According to a second aspect of the present invention, there is provided a biological reaction tank having an oxygen-free zone on an inflow side of treated water and an aerobic zone on an outlet side of treated water. A circulating nitrification denitrification method for circulating a part of the nitrification mixed solution in the region to the oxygen-free region to remove nitrogen in the water to be treated, wherein at least a part of a peripheral wall is formed of a water-permeable supporting material. The filtered hollow filter body is immersed in at least one of the aerobic region and the subsequent final sedimentation basin to form a filtration membrane made of nitrified sludge and turbidity on the support material, and the head difference from the subsequent tank In the circulating nitrification and denitrification method of causing treated water to flow into the filter body through the filtration membrane and extracting the treated water from the filter body, in the raw water or biological reaction tank to be treated Circulating nitrification denitrification characterized by adding a flocculant to at least one of them Also be achieved by law.

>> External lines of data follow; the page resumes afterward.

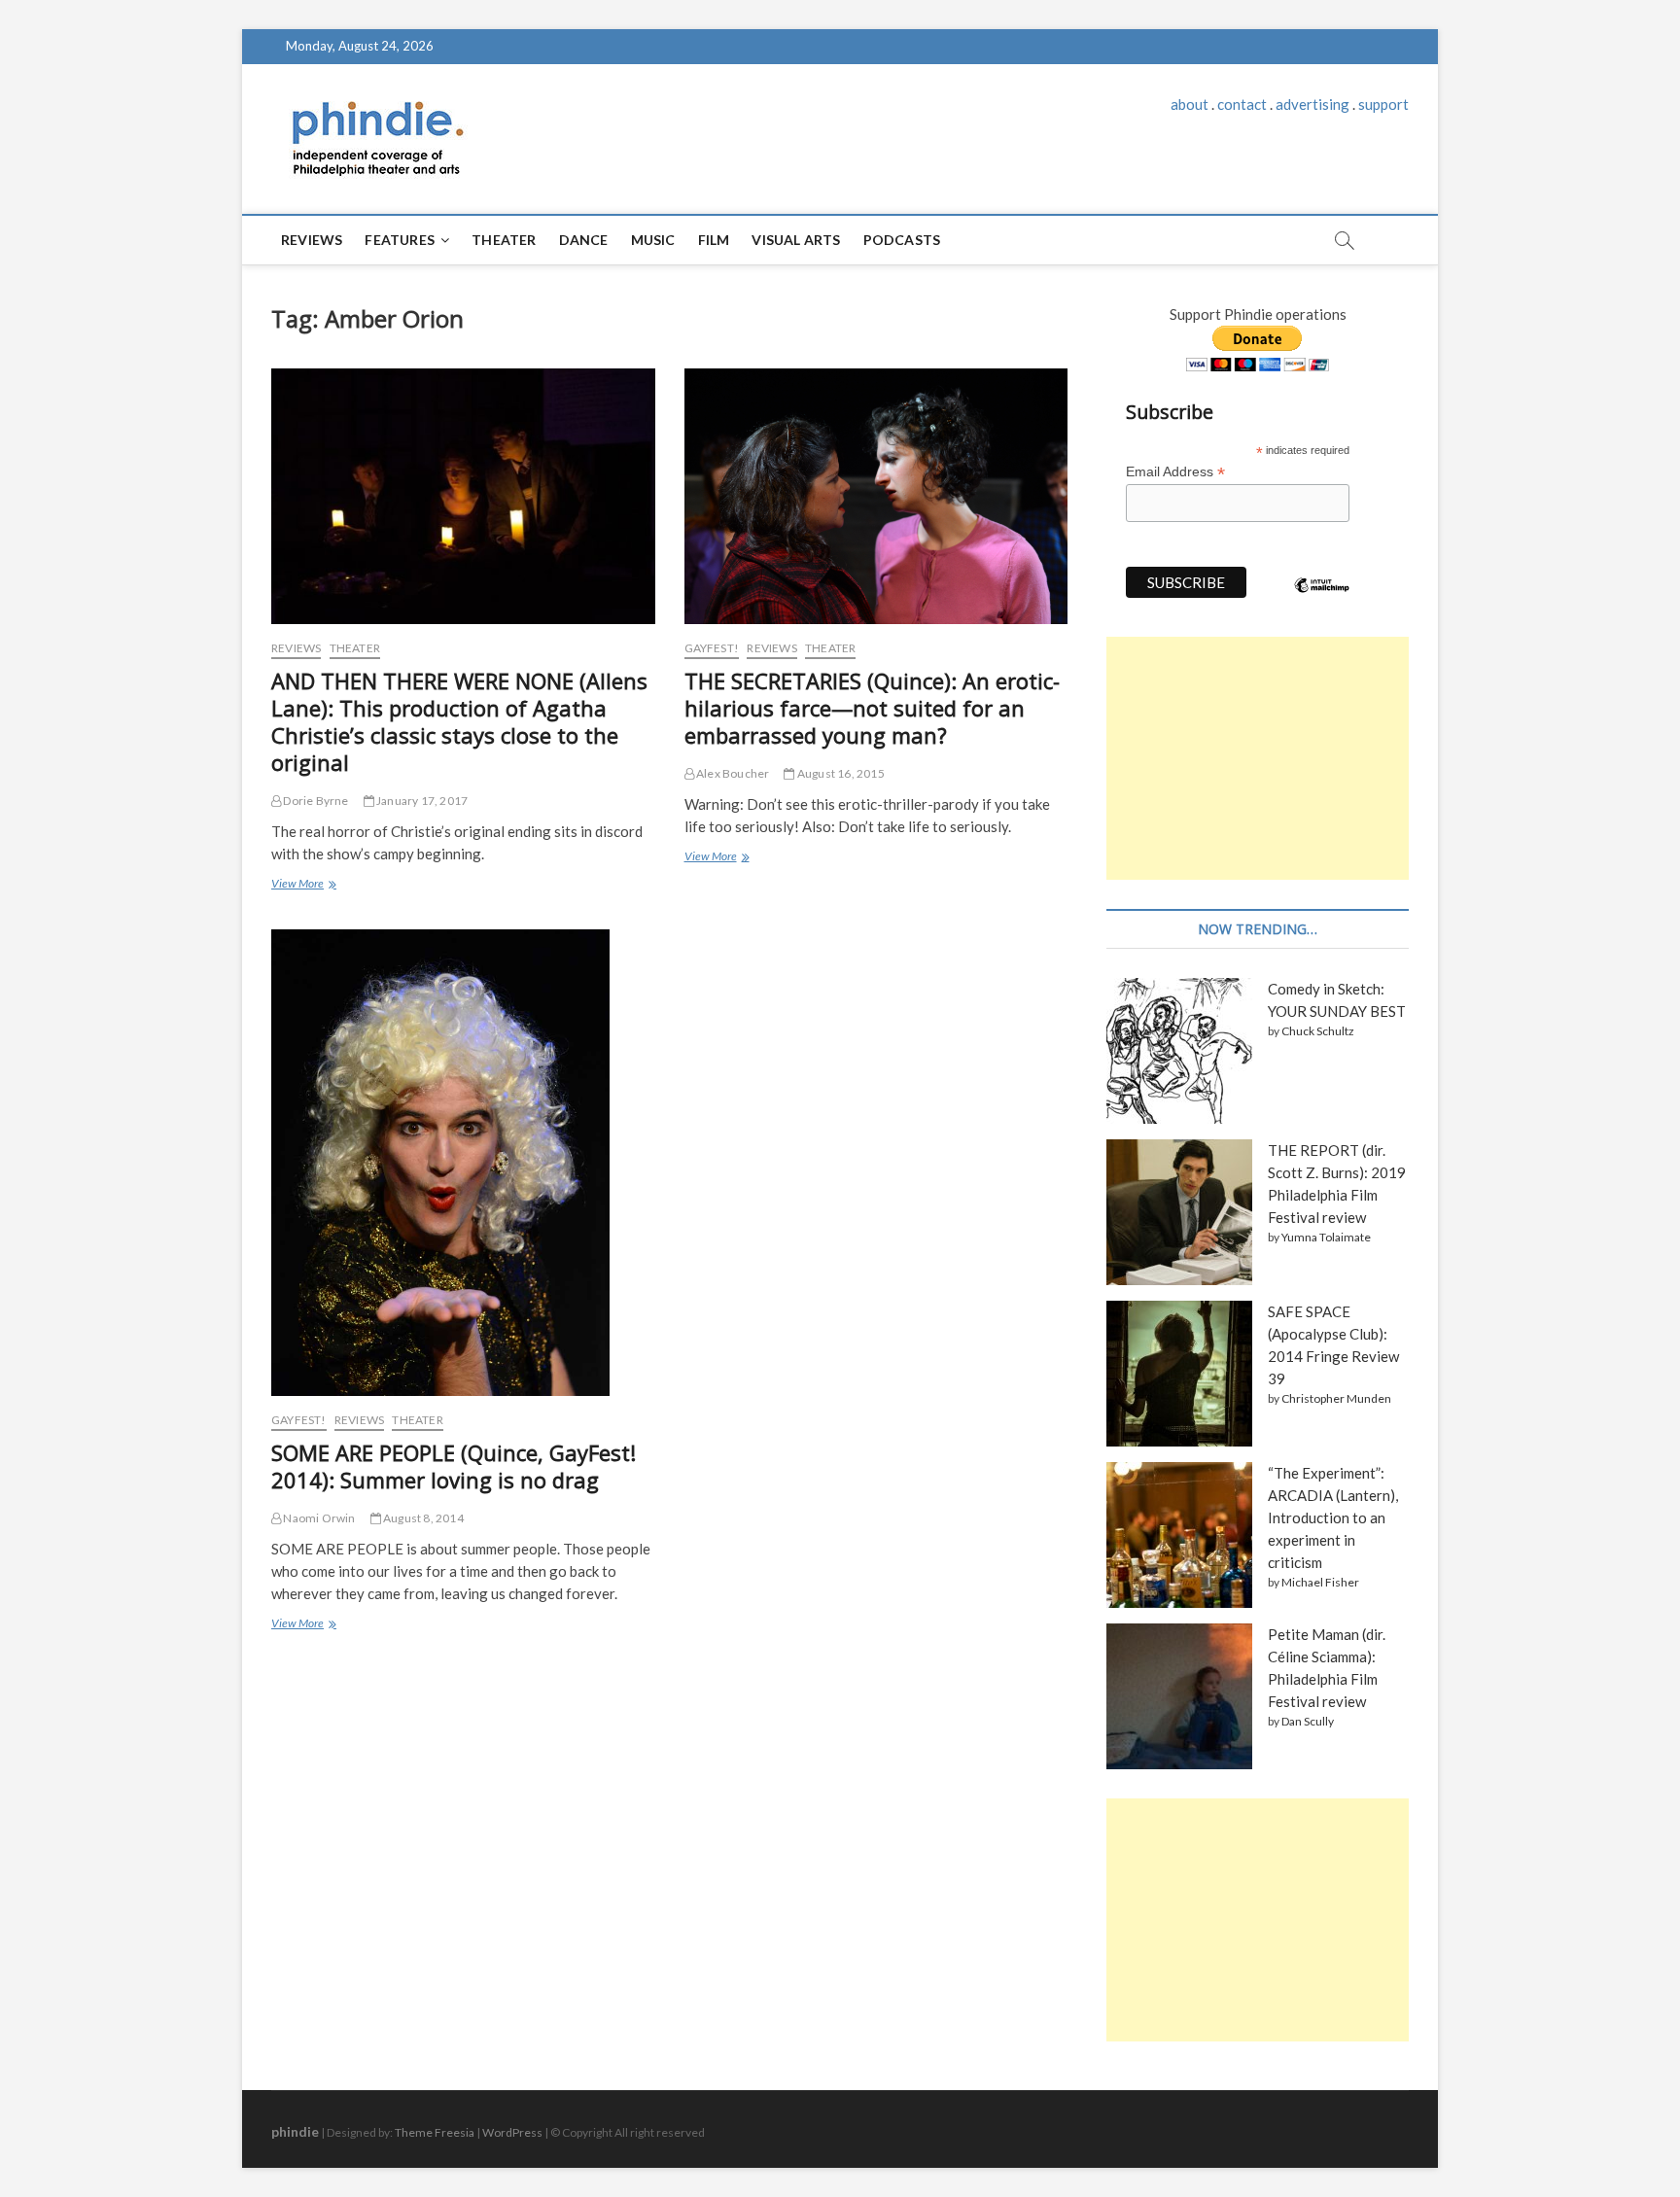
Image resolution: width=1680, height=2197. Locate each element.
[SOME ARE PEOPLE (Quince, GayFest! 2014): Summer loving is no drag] (463, 1162)
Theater (504, 239)
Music (653, 239)
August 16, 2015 (839, 773)
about (1189, 104)
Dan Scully (1307, 1721)
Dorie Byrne (314, 800)
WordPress (512, 2132)
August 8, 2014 (422, 1518)
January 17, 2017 (421, 800)
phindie (295, 2131)
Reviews (311, 239)
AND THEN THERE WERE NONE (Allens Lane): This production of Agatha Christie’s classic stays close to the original (459, 721)
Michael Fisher (1320, 1582)
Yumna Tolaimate (1326, 1237)
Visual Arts (796, 239)
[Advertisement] (1257, 758)
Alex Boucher (732, 773)
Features (400, 239)
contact (1242, 104)
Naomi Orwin (318, 1518)
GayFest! (712, 648)
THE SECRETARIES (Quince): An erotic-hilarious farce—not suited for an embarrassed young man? (872, 708)
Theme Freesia (434, 2132)
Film (714, 239)
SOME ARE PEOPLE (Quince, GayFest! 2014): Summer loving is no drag (453, 1466)
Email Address (1175, 472)
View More (302, 885)
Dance (584, 239)
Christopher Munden (1336, 1398)
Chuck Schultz (1317, 1031)
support (1383, 104)
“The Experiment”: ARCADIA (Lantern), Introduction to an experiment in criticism (1333, 1517)
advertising (1312, 104)
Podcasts (902, 239)
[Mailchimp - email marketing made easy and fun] (1322, 600)
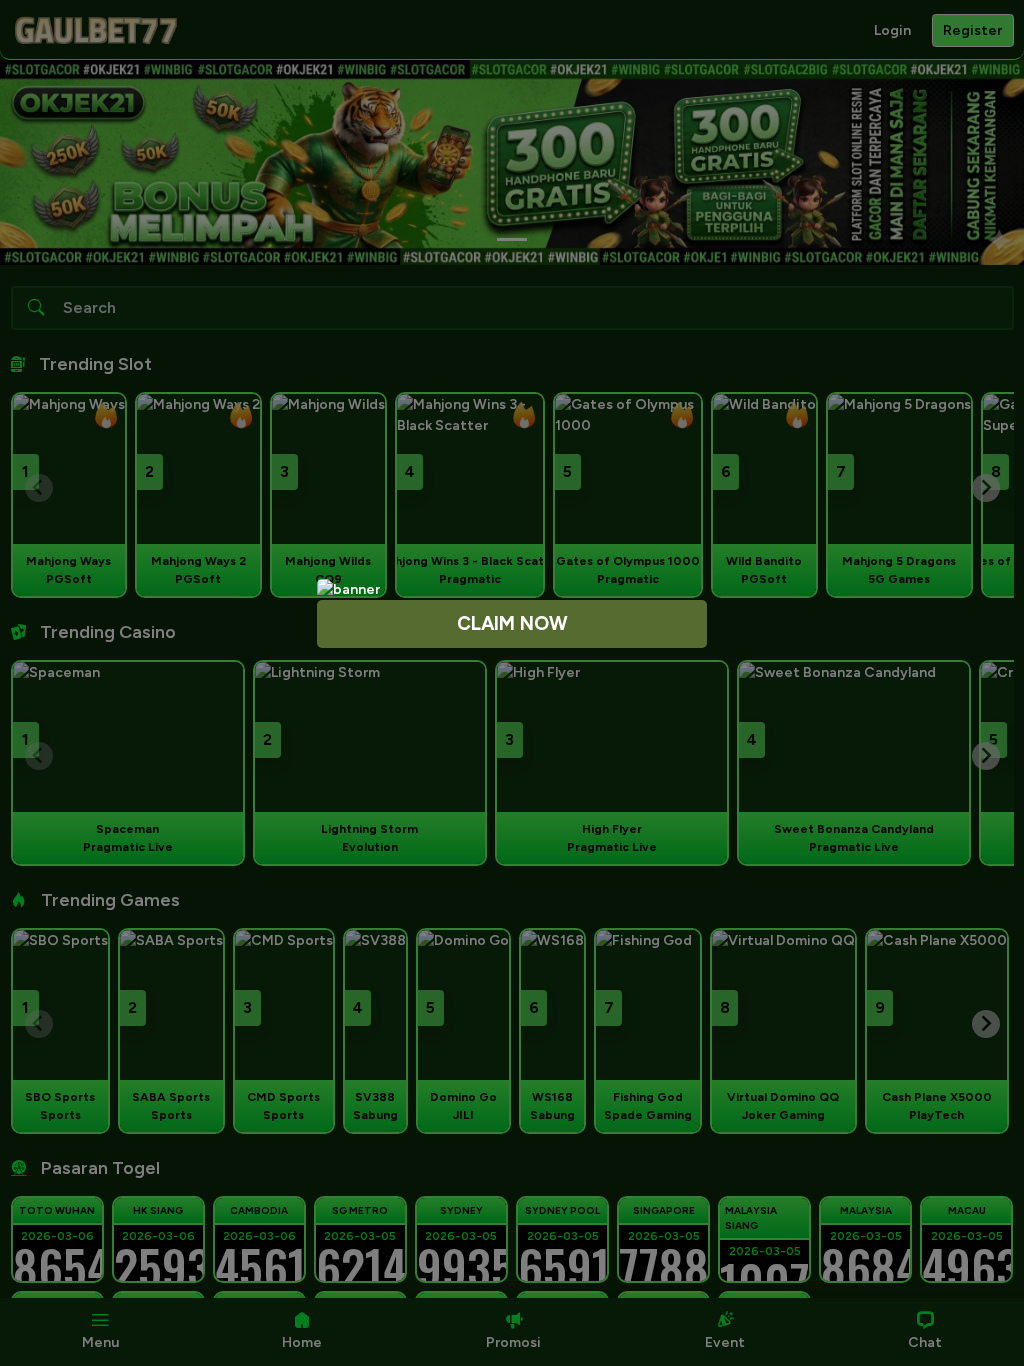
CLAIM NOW (512, 623)
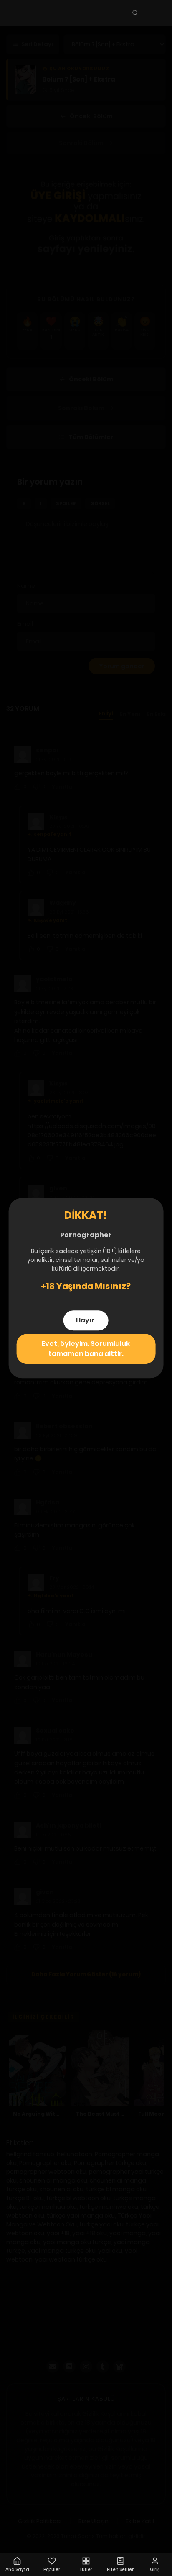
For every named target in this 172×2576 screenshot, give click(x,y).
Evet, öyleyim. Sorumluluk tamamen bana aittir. (86, 1348)
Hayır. (86, 1320)
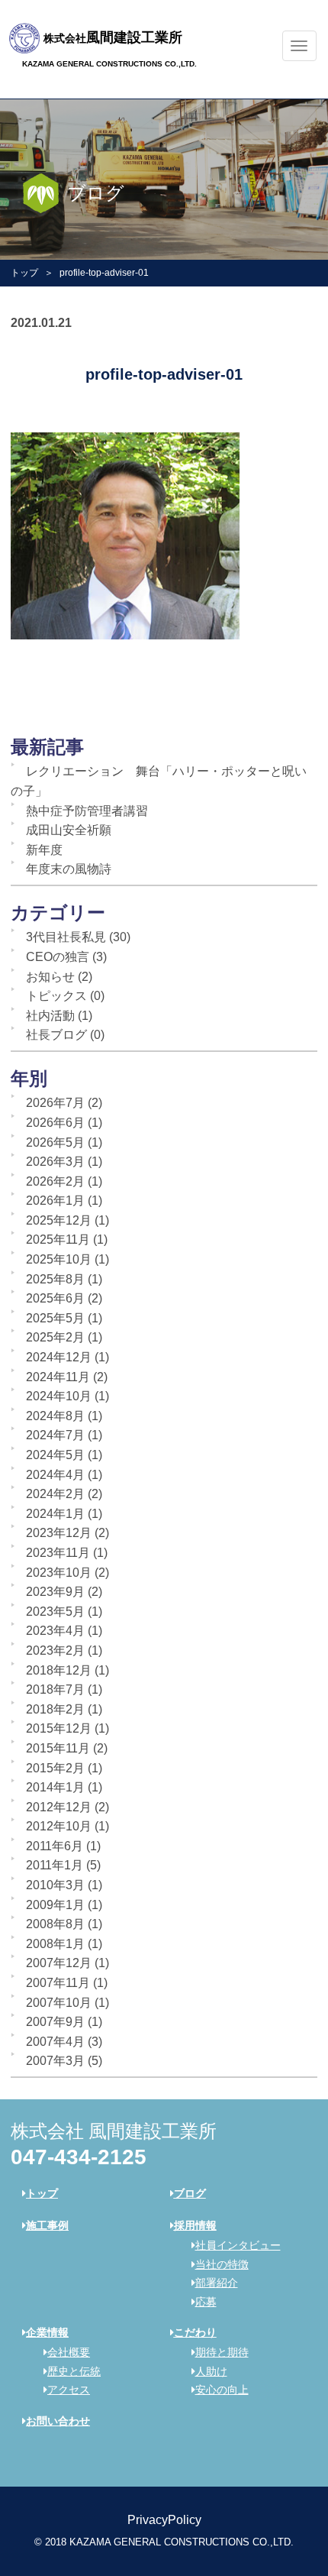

As the water-permeable supporting material constituting the filter used in the first and second inventions of the present application, a metal, synthetic resin or ceramic net, a nonwoven fabric, a woven fabric, a membrane, or a porous material may be used. It is convenient. Among them, metal mesh,
It is preferable to use a synthetic resin non-woven fabric in the form of a sheet.

[0018]

First, as a premise of the present invention, the following effects are obtained by sewage treatment using a filter. That is, the first of the present application
In the sewage treatment method of the present invention, the above filter is immersed and disposed in at least one of the biological reaction tank and the final sedimentation basin, and a part or all of the solid-liquid separation conventionally performed in the final sedimentation basin is performed by the filter. Performed by

In the circulating nitrification and denitrification method of the second invention of the present application, the above-mentioned filter is immersed in at least one of the aerobic region of the biological reaction tank and the final sedimentation basin, and is conventionally performed in the final sedimentation basin. Part or all of the solid-liquid separation that has been performed is performed by a filter. At this time, since the filtration is performed by extracting the treated water from the filter through the outlet due to the head difference from the succeeding tank, the power for driving the water to be treated is not particularly required.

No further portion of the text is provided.